Estratto della pagina —
Lottare per strappare i documenti e per la nostra dignità
Noi vogliamo i documenti. Ma non vogliamo una regolarizzazione come in Portogallo, per qualche mese, solo per i pochi che hanno il loro dossier in prefettura o per chi non ha dei precedenti penali o non è minacciato di deportazione. Non vogliamo una regolarizzazione come in Italia, offrendo i nostri corpi affinché i paesi europei sussistano sulle nostre schiene. Lavoro in cambio di documenti, è un ricatto da schiavi. Non vogliamo nemmeno documenti per motivi “di salute pubblica” o ancora “di efficacia economica”. I documenti, fino a nuovo ordine, sono la chiave per una vita sociale degna: vivere in famiglia, circolare liberamente, lavorare, studiare, prendersi cura di sé, trovare un alloggio. Abbiamo chiesto troppo ai parlamentari, ai gestori, ai padroni, ai sindacati, alle associazioni di aiutarci per “regolarizzarci”. Ci sono state troppe petizioni, troppe tribune che dicevano allo stato di “proteggere i senza documenti”, troppi deputati che volevano “regolarizzare” per inviarci a fare gli sporchi lavori che nessuno vuole fare. Noi non vogliamo i documenti perché facciamo il lavoro che “i francesi non vogliono fare”, ma per vivere degnamente.

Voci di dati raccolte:

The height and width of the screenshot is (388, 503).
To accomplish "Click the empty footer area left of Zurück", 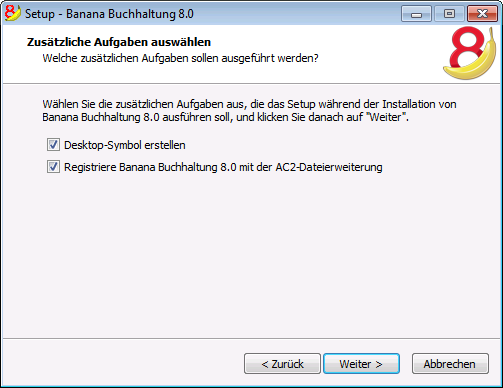I will pyautogui.click(x=123, y=363).
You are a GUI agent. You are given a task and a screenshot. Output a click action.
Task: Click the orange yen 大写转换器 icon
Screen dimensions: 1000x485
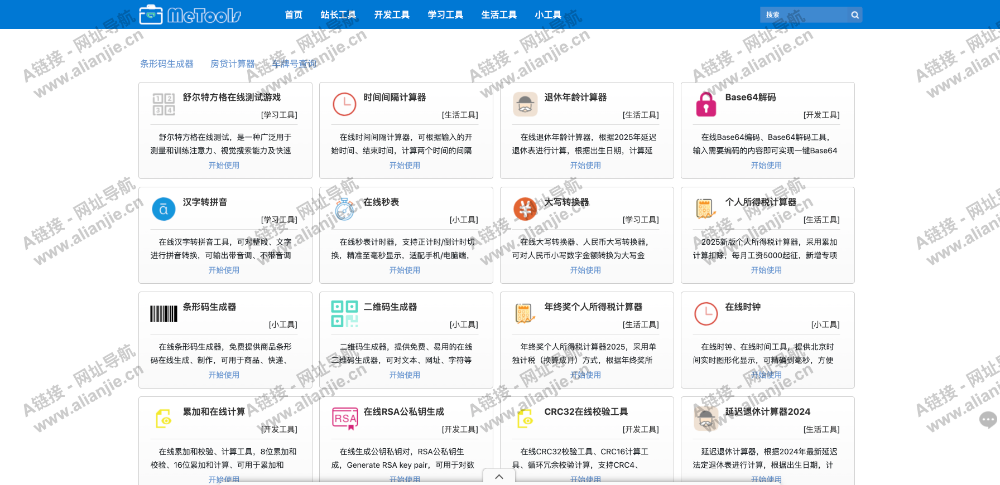525,209
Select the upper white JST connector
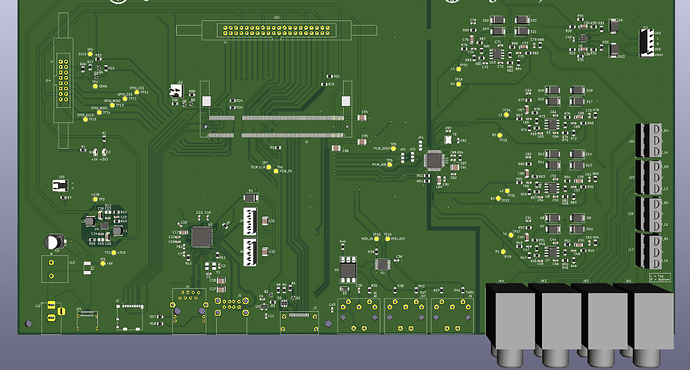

Attività richieste —
**a.** Nel testo sulla lotta per i documenti, come viene definito lo scambio di lavoro in cambio di documenti?
**b.** Continua il testo sulla lotta per i documenti partendo dopo la sua ultima frase.

Le tue risposte —
**a.** Un ricatto da schiavi.

**b.**
Andremo a cercare i documenti da soli, perché non vogliamo la selezione: non vogliamo aver bisogno di meritare i documenti o di mendicarli. Noi abbiamo bisogno di combattere. Nella lotta abbiamo già trovato la nostra libertà, perché non abbiamo più paura.
Da novembre 2018, noi Gilets Noirs, immigrati con o senza documenti, figlie e figli di immigrati e persone solidali, abitanti delle residenze e inquilini della via, ci organizziamo contro lo stato e i suoi complici.
Noi esigiamo i documenti per tutti e tutte, senza condizioni. Che siamo qui da un giorno o dieci anni, che lavoriamo o no. Non vogliamo solo i documenti ma distruggere il sistema che ha creato i senza documenti. Abbiamo manifestato davanti il museo dell’immigrazione, davanti il centro di detenzione di Mesnil-Amelot, abbiamo occupato la Comédie Française, bloccato la prefettura di Parigi, occupato l’aeroporto di Roissy dove Air France deporta gli immigrati. Abbiamo attaccato la sede dell’azienda Elior che fa soldi sulla pelle dei senza documenti, e ci siamo invitati in 600 al Panthéon. Per esigere i documenti e un incontro con il Primo Ministro, per interpellare “i grandi uomini” e per onorare i nostri morti nel Mediterraneo e nel deserto che non hanno avuto una sepoltura.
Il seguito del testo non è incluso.